Problem description
What you give back must match the records below exactly.

Input material
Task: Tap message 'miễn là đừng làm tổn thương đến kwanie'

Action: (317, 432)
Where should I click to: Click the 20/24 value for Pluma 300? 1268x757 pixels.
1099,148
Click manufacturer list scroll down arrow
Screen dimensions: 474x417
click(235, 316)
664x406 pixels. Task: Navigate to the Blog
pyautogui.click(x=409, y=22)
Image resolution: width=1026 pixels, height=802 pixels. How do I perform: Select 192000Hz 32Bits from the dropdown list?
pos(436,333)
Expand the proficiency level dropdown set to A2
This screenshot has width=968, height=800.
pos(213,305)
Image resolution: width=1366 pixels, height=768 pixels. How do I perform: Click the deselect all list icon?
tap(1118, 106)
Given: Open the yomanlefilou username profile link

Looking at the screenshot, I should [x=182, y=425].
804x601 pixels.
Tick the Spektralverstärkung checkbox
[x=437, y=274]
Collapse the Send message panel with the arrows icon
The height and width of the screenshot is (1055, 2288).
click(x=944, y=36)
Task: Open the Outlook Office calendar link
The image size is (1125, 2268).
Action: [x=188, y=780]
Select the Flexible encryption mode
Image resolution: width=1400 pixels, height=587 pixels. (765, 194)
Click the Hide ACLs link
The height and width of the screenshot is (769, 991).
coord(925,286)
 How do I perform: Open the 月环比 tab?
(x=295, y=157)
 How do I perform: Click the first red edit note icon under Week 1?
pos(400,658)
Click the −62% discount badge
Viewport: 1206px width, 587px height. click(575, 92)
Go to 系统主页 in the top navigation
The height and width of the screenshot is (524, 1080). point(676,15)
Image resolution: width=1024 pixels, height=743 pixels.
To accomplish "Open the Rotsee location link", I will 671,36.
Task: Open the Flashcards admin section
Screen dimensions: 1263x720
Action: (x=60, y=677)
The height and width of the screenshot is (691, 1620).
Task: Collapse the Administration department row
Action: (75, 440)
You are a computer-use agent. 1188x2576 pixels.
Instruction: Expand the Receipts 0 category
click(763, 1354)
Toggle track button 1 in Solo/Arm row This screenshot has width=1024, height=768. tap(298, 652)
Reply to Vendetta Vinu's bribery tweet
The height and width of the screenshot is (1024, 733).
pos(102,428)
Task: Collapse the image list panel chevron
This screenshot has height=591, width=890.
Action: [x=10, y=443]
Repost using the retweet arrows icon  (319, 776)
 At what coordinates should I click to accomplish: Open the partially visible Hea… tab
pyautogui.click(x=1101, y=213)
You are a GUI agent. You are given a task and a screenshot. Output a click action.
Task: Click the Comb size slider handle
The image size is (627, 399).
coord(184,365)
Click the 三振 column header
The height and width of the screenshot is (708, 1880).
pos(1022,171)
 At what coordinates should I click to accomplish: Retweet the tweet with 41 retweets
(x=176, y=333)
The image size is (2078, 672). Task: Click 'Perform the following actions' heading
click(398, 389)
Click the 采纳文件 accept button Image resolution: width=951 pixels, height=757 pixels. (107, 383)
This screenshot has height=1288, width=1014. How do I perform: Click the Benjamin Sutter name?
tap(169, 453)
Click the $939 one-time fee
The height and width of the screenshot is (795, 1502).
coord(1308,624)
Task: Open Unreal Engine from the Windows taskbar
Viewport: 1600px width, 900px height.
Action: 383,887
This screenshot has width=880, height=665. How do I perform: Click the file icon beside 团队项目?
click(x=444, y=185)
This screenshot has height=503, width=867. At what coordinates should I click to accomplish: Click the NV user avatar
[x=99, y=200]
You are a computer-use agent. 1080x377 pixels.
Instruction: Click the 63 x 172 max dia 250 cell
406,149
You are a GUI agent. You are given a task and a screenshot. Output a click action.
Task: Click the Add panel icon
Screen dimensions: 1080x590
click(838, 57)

Task response
Task: Tap message 'miễn là đừng làm tổn thương đến kwanie'

Action: (317, 432)
Where should I click to: Click the 20/24 value for Pluma 300? 1268x757 pixels.
1099,148
Click manufacturer list scroll down arrow
Screen dimensions: 474x417
click(235, 316)
664x406 pixels. Task: Navigate to the Blog
pyautogui.click(x=409, y=22)
Image resolution: width=1026 pixels, height=802 pixels. How do I perform: Select 192000Hz 32Bits from the dropdown list?
pos(436,333)
Expand the proficiency level dropdown set to A2
This screenshot has width=968, height=800.
pos(213,305)
Image resolution: width=1366 pixels, height=768 pixels. How do I perform: Click the deselect all list icon?
tap(1118, 106)
Given: Open the yomanlefilou username profile link

Looking at the screenshot, I should [x=182, y=425].
804x601 pixels.
Tick the Spektralverstärkung checkbox
[x=437, y=274]
Collapse the Send message panel with the arrows icon
The height and width of the screenshot is (1055, 2288).
click(x=944, y=36)
Task: Open the Outlook Office calendar link
The image size is (1125, 2268).
Action: [x=188, y=780]
Select the Flexible encryption mode
Image resolution: width=1400 pixels, height=587 pixels. (765, 194)
Click the Hide ACLs link
The height and width of the screenshot is (769, 991).
coord(925,286)
 How do I perform: Open the 月环比 tab?
(x=295, y=157)
 How do I perform: Click the first red edit note icon under Week 1?
pos(400,658)
Click the −62% discount badge
Viewport: 1206px width, 587px height. click(575, 92)
Go to 系统主页 in the top navigation
The height and width of the screenshot is (524, 1080). point(676,15)
Image resolution: width=1024 pixels, height=743 pixels.
To accomplish "Open the Rotsee location link", I will 671,36.
Task: Open the Flashcards admin section
Screen dimensions: 1263x720
Action: (x=60, y=677)
The height and width of the screenshot is (691, 1620).
Task: Collapse the Administration department row
Action: (75, 440)
You are a computer-use agent. 1188x2576 pixels.
Instruction: Expand the Receipts 0 category
click(763, 1354)
Toggle track button 1 in Solo/Arm row This screenshot has width=1024, height=768. tap(298, 652)
Reply to Vendetta Vinu's bribery tweet
The height and width of the screenshot is (1024, 733).
pos(102,428)
Task: Collapse the image list panel chevron
This screenshot has height=591, width=890.
Action: [x=10, y=443]
Repost using the retweet arrows icon  (319, 776)
 At what coordinates should I click to accomplish: Open the partially visible Hea… tab
pyautogui.click(x=1101, y=213)
You are a GUI agent. You are given a task and a screenshot. Output a click action.
Task: Click the Comb size slider handle
The image size is (627, 399).
coord(184,365)
Click the 三振 column header
The height and width of the screenshot is (708, 1880).
pos(1022,171)
 At what coordinates should I click to accomplish: Retweet the tweet with 41 retweets
(x=176, y=333)
The image size is (2078, 672). Task: Click 'Perform the following actions' heading
click(398, 389)
Click the 采纳文件 accept button Image resolution: width=951 pixels, height=757 pixels. (107, 383)
This screenshot has height=1288, width=1014. How do I perform: Click the Benjamin Sutter name?
tap(169, 453)
Click the $939 one-time fee
The height and width of the screenshot is (795, 1502).
coord(1308,624)
Task: Open Unreal Engine from the Windows taskbar
Viewport: 1600px width, 900px height.
Action: 383,887
This screenshot has width=880, height=665. How do I perform: Click the file icon beside 团队项目?
click(x=444, y=185)
This screenshot has height=503, width=867. At what coordinates should I click to accomplish: Click the NV user avatar
[x=99, y=200]
You are a computer-use agent. 1080x377 pixels.
Instruction: Click the 63 x 172 max dia 250 cell
406,149
You are a GUI agent. You are given a task and a screenshot. Output a click action.
Task: Click the Add panel icon
Screen dimensions: 1080x590
click(838, 57)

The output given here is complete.